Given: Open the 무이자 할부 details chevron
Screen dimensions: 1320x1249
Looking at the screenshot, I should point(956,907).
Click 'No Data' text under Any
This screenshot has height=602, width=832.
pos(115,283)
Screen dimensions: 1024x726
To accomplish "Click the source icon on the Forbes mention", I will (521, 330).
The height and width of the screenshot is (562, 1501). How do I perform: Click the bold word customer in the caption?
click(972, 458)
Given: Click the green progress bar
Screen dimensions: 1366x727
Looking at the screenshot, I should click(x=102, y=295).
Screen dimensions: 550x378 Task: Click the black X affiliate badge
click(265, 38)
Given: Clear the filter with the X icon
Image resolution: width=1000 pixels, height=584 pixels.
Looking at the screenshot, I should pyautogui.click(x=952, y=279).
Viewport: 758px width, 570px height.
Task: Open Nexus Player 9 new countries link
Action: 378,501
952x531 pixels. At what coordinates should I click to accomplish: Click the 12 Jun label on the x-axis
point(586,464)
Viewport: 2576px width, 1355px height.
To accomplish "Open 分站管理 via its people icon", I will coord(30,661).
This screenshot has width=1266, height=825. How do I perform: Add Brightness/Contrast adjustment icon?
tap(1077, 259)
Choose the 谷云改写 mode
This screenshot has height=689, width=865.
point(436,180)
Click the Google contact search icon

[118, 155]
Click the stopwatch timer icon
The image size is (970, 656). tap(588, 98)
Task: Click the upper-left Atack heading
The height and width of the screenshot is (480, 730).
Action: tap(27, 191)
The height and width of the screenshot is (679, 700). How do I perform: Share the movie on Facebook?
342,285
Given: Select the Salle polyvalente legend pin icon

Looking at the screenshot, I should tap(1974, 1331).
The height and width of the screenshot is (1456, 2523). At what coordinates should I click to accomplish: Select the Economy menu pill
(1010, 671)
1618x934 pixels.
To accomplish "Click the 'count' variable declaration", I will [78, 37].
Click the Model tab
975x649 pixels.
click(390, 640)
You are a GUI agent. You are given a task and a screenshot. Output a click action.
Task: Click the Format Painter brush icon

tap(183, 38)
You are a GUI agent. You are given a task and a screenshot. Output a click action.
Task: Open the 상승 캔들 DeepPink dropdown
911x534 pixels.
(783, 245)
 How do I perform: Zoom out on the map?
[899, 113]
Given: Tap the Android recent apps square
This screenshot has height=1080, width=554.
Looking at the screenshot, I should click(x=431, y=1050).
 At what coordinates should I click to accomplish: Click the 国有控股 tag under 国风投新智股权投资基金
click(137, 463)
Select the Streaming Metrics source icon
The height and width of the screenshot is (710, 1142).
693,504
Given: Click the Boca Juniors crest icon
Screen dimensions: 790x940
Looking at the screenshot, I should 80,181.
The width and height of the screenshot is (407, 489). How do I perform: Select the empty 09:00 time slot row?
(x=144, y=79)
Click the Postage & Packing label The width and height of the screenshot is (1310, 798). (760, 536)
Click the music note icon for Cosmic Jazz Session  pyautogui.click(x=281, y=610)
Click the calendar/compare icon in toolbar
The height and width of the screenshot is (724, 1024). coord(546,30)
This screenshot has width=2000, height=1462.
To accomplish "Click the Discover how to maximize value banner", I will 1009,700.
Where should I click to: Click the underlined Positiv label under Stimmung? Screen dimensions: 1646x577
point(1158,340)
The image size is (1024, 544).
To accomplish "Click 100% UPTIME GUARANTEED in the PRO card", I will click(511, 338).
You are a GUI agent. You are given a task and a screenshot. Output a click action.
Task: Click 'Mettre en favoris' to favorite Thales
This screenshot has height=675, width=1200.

■ ■ ■

- [Written problem]: Reproduce the material above, swapping every "Screen dimensions" for "Screen size" and leaving everything else as it is.

- [Written solution]:
Given: Open the 무이자 할부 details chevron
Screen size: 1320x1249
Looking at the screenshot, I should point(956,907).
Click 'No Data' text under Any
This screenshot has height=602, width=832.
pos(115,283)
Screen size: 1024x726
To accomplish "Click the source icon on the Forbes mention", I will (521, 330).
The height and width of the screenshot is (562, 1501). How do I perform: Click the bold word customer in the caption?
click(972, 458)
Given: Click the green progress bar
Screen size: 1366x727
Looking at the screenshot, I should click(x=102, y=295).
Screen size: 550x378 Task: Click the black X affiliate badge
click(265, 38)
Given: Clear the filter with the X icon
Image resolution: width=1000 pixels, height=584 pixels.
Looking at the screenshot, I should pyautogui.click(x=952, y=279).
Viewport: 758px width, 570px height.
Task: Open Nexus Player 9 new countries link
Action: 378,501
952x531 pixels. At what coordinates should I click to accomplish: Click the 12 Jun label on the x-axis
point(586,464)
Viewport: 2576px width, 1355px height.
To accomplish "Open 分站管理 via its people icon", I will coord(30,661).
This screenshot has width=1266, height=825. How do I perform: Add Brightness/Contrast adjustment icon?
tap(1077, 259)
Choose the 谷云改写 mode
This screenshot has height=689, width=865.
point(436,180)
Click the Google contact search icon

[118, 155]
Click the stopwatch timer icon
The image size is (970, 656). tap(588, 98)
Task: Click the upper-left Atack heading
The height and width of the screenshot is (480, 730).
Action: tap(27, 191)
The height and width of the screenshot is (679, 700). How do I perform: Share the movie on Facebook?
342,285
Given: Select the Salle polyvalente legend pin icon

Looking at the screenshot, I should tap(1974, 1331).
The height and width of the screenshot is (1456, 2523). At what coordinates should I click to accomplish: Select the Economy menu pill
(1010, 671)
1618x934 pixels.
To accomplish "Click the 'count' variable declaration", I will [78, 37].
Click the Model tab
975x649 pixels.
click(390, 640)
You are a GUI agent. You are given a task and a screenshot. Output a click action.
Task: Click the Format Painter brush icon

tap(183, 38)
You are a GUI agent. You are given a task and a screenshot. Output a click action.
Task: Open the 상승 캔들 DeepPink dropdown
911x534 pixels.
(783, 245)
 How do I perform: Zoom out on the map?
[899, 113]
Given: Tap the Android recent apps square
This screenshot has height=1080, width=554.
Looking at the screenshot, I should click(x=431, y=1050).
 At what coordinates should I click to accomplish: Click the 国有控股 tag under 国风投新智股权投资基金
click(137, 463)
Select the Streaming Metrics source icon
The height and width of the screenshot is (710, 1142).
693,504
Given: Click the Boca Juniors crest icon
Screen size: 790x940
Looking at the screenshot, I should 80,181.
The width and height of the screenshot is (407, 489). How do I perform: Select the empty 09:00 time slot row?
(x=144, y=79)
Click the Postage & Packing label The width and height of the screenshot is (1310, 798). (760, 536)
Click the music note icon for Cosmic Jazz Session  pyautogui.click(x=281, y=610)
Click the calendar/compare icon in toolbar
The height and width of the screenshot is (724, 1024). coord(546,30)
This screenshot has width=2000, height=1462.
To accomplish "Click the Discover how to maximize value banner", I will 1009,700.
Where should I click to: Click the underlined Positiv label under Stimmung? Screen size: 1646x577
point(1158,340)
The image size is (1024, 544).
To accomplish "Click 100% UPTIME GUARANTEED in the PRO card", I will click(511, 338).
You are a GUI agent. You are given a task and a screenshot. Output a click action.
Task: Click 'Mettre en favoris' to favorite Thales
This screenshot has height=675, width=1200.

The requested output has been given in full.